Swiss Healthcare Champion Sees Market Improvement
«The global healthcare sector is once again moving back into investors’ strategic focus. After a phase marked by political uncertainty and volatile valuations, attention is shifting back to fundamentals,» explains Marcel Fritsch, Head of Healthcare Funds & Mandates at Bellevue Asset Management.
The J.P. Morgan Healthcare Conference 2026 in San Francisco – the most important investor conference for the healthcare sector at the start of the year – conveyed a picture of growing stabilization. One of the conference’s key signals was a noticeable easing of concerns around price regulation, particularly in the United States. Leading pharmaceutical companies reported that recent agreements with the US government are viewed as limited in scope and largely manageable.
This, says Marcel Fritsch, Head of Healthcare Funds & Mandates at Bellevue Asset Management, creates greater planning certainty for the coming years and reduces a key macro risk. According to Fritsch, changes are also emerging in Europe: «Political pressure is growing to adequately remunerate medical innovation, particularly for new product launches. As a result, companies are gaining negotiating power, and market entry strategies are being managed more actively. Pricing issues are thus losing their dominant influence on valuations, while innovation and commercial execution are moving further into the foreground.»

» TASK DETAILS
Can you finish out the article on the Swiss healthcare investor's market outlook, continuing past its last paragraph? The rows after this have nothing to do with what is asked here.

(Records contained in a dataset)
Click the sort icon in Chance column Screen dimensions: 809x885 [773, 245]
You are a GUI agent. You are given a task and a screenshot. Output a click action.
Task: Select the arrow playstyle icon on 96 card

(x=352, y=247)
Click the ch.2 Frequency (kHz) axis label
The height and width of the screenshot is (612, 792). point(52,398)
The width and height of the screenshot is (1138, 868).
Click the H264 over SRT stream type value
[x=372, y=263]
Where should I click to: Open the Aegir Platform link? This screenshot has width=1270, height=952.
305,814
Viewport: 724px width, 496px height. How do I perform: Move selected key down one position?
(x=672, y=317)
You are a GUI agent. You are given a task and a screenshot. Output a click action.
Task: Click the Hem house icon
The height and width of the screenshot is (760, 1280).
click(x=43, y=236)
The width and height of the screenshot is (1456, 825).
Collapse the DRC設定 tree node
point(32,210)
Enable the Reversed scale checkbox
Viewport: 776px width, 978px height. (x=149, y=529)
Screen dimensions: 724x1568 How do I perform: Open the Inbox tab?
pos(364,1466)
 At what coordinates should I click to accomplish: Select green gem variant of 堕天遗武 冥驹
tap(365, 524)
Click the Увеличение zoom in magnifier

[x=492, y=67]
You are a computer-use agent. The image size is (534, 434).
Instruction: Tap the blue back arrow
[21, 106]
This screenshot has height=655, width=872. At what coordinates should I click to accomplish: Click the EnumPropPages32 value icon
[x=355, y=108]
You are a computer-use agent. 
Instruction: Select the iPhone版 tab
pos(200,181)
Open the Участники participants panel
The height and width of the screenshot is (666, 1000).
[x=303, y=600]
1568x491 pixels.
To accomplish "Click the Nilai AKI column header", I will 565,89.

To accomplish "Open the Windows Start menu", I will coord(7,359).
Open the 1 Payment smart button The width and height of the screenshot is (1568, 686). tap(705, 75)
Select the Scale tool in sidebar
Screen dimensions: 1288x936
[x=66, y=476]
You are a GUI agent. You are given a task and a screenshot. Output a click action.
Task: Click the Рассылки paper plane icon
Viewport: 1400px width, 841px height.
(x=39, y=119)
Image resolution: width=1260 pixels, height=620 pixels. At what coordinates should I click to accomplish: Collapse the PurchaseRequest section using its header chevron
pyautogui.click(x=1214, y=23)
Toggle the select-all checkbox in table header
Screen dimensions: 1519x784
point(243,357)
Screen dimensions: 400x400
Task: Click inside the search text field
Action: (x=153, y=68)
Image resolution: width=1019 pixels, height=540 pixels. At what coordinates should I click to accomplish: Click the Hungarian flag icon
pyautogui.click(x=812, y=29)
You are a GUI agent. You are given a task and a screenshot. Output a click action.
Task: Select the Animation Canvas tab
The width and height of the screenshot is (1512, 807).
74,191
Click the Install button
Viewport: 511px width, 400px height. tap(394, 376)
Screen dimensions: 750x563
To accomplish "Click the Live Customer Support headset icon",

» ANSWER TO THE EXERCISE
Biotech: Operational progress underpins sentiment
In the biotech and pharmaceutical sector, according to the Zurich-based healthcare specialist, the focus was less on takeover speculation and more on operational progress. «After a pronounced M&A phase last year, the conference was relatively quiet in terms of new deals, but the operational signals were broadly constructive,» he says. Preliminary financial figures and updated outlooks provided a stabilizing effect.
From an investor perspective, Fritsch highlights visible progress in product launches and pipelines as decisive. BridgeBio demonstrated growing market traction with Attruby in the treatment of ATTR cardiomyopathy and has several near-term clinical catalysts. Madrigal strengthened confidence in sustained demand for Rezdiffra, supported by rising diagnosis rates in liver disease and the build-up of a long-term, viable franchise. BioNTech impressed with the breadth and depth of its oncology pipeline and a high density of late-stage clinical trials. Overall, the conference showed that innovation is once again being assessed in a more differentiated way, and that operational execution is increasingly driving investor confidence.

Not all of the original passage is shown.